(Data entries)
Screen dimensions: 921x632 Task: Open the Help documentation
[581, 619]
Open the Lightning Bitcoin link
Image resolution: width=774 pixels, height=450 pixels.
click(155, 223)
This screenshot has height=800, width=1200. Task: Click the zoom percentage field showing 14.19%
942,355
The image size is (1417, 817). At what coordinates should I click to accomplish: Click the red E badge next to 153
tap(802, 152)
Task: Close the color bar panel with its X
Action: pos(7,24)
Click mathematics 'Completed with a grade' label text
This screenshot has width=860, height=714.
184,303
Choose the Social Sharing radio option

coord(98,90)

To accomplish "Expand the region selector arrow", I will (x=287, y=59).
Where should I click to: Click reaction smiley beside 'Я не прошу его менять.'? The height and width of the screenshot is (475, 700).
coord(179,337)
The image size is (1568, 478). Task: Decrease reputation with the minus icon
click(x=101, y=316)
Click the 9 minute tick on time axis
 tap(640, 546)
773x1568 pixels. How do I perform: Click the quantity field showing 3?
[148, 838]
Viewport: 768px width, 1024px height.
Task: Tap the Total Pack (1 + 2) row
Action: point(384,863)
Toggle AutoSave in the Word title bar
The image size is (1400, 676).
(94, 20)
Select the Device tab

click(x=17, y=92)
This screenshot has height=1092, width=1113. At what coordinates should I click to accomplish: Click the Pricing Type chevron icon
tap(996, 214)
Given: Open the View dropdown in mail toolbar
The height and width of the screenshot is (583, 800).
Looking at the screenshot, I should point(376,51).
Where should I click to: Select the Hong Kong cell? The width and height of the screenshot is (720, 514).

What you will do.
Each record needs to be given again exactly.

Expected answer.
Screen dimensions: 921x632 Task: Open the Help documentation
[581, 619]
Open the Lightning Bitcoin link
Image resolution: width=774 pixels, height=450 pixels.
click(155, 223)
This screenshot has height=800, width=1200. Task: Click the zoom percentage field showing 14.19%
942,355
The image size is (1417, 817). At what coordinates should I click to accomplish: Click the red E badge next to 153
tap(802, 152)
Task: Close the color bar panel with its X
Action: pos(7,24)
Click mathematics 'Completed with a grade' label text
This screenshot has width=860, height=714.
184,303
Choose the Social Sharing radio option

coord(98,90)

To accomplish "Expand the region selector arrow", I will (x=287, y=59).
Where should I click to: Click reaction smiley beside 'Я не прошу его менять.'? The height and width of the screenshot is (475, 700).
coord(179,337)
The image size is (1568, 478). Task: Decrease reputation with the minus icon
click(x=101, y=316)
Click the 9 minute tick on time axis
 tap(640, 546)
773x1568 pixels. How do I perform: Click the quantity field showing 3?
[148, 838]
Viewport: 768px width, 1024px height.
Task: Tap the Total Pack (1 + 2) row
Action: point(384,863)
Toggle AutoSave in the Word title bar
The image size is (1400, 676).
(94, 20)
Select the Device tab

click(x=17, y=92)
This screenshot has height=1092, width=1113. At what coordinates should I click to accomplish: Click the Pricing Type chevron icon
tap(996, 214)
Given: Open the View dropdown in mail toolbar
The height and width of the screenshot is (583, 800).
Looking at the screenshot, I should point(376,51).
Where should I click to: Select the Hong Kong cell? The width and height of the screenshot is (720, 514).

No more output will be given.